Há muito tempo tinha vontade de lá voltar, confirmar o que a memória da infância ainda guardava, porque há episódios na nossa vida que jamais podemos esquecer. O que me lembraria eu, tão pequena, do Santuário da Nossa Senhora da Lapa? Apenas a passagem estreita (não para mim) dos penedos que hoje fazem parte do grande altar. Diz a lenda que quem vivesse atafulhado de pecados, jamais conseguiria passar entre o estreito canal granítico. Essa memória continua fresca e genuína, mas toda a envolvência foi como se fosse a primeira vez para mim.

O Santuário está inserido na serra que lhe ofereceu o nome, na freguesia de Quintela, concelho de Sernancelhe, Viseu. A longínqua história deste lugar de culto começou com a lenda da pastorinha, Joana, de 12 anos apenas e muda de nascença e remonta ao ano de 1498. Reza a lenda que durante as pastagens, a pastorinha assumiu uma curiosidade entre as fendas das rochas encimadas por uma grande lapa onde encontrou uma linda imagem da Virgem, que, dizem ter sido ali escondida, há mais de quinhentos anos, pelas religiosas que escaparam à perseguição.

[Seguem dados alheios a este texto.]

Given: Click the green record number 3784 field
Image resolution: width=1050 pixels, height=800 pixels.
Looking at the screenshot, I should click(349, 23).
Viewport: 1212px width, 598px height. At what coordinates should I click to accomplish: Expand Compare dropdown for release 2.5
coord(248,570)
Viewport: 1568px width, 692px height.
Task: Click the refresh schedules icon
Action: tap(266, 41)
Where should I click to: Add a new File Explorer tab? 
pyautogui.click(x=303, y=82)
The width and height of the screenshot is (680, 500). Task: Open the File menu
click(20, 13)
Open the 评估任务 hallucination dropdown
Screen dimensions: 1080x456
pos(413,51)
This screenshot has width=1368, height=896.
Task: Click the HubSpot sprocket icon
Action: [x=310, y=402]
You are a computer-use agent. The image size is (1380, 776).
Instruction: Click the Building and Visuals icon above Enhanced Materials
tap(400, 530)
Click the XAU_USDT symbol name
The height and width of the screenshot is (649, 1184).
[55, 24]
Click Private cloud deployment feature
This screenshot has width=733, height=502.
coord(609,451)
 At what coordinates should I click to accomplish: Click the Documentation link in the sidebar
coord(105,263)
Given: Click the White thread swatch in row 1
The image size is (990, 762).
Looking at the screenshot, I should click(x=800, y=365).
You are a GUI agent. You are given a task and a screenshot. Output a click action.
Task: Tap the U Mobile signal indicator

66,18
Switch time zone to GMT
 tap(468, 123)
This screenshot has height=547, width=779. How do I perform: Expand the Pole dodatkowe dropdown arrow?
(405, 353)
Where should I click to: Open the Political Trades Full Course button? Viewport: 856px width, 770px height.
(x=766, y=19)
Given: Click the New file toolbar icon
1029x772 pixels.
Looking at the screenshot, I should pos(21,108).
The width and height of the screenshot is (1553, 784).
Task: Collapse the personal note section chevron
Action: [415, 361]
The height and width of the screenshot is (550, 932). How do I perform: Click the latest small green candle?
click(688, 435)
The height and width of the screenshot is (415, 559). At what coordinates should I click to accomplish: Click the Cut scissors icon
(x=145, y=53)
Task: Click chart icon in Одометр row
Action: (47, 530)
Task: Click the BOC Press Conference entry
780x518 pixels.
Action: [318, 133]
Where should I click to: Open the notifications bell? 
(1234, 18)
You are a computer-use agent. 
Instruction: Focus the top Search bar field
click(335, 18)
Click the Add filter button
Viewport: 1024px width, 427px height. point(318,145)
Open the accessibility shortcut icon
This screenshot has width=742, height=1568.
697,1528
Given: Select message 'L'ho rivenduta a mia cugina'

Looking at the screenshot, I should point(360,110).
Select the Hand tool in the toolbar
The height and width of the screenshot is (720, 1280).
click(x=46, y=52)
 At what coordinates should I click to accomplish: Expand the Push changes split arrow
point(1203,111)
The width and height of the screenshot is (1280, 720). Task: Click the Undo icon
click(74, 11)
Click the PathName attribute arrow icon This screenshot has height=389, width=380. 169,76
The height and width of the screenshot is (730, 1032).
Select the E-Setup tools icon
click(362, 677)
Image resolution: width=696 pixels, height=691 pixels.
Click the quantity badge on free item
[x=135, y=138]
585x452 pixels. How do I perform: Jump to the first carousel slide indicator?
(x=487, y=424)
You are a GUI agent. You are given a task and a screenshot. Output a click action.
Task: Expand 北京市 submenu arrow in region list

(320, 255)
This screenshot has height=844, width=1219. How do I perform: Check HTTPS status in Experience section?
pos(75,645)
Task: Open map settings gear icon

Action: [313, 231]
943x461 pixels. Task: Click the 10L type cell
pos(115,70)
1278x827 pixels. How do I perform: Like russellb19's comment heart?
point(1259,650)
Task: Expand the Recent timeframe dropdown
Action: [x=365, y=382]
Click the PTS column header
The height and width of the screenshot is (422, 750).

Deslumbrada com a beleza e perfeição da imagem encontrada, reparou na humildade em que se encontrava. Limpou-a e ali lhe fez um altar decorado com flores da serra. Era a sua Santa, a sua companhia e a sua “boneca”. Decidiu passar a transporta-la diariamente na sua cesta. Até que um dia, a sua mãe, furiosa porque Joana perdia tempo a fazer vestidos à “boneca”, atirou-a à fogueira. Incrédula e com enorme aflição, Joana grita: Mãe, essa imagem é a Nossa Senhora! Diz a lenda que mãe de Joana ficou com o braço paralisado, que curou com a oração de ambas e a imagem não se queimou. A devoção e carinho que Joana dedicou à Virgem teve como compartida o dom da fala e da proteção.

Ao ter conhecimento da história, o pároco da freguesia pediu que a imagem fosse colocada na Igreja Matriz, mas a imagem insolitamente desaparecia aparecendo na gruta da Lapa. Foram os Padres Jesuítas, em 1576, que nesse lugar desenvolveram um Santuário para receber os peregrinos.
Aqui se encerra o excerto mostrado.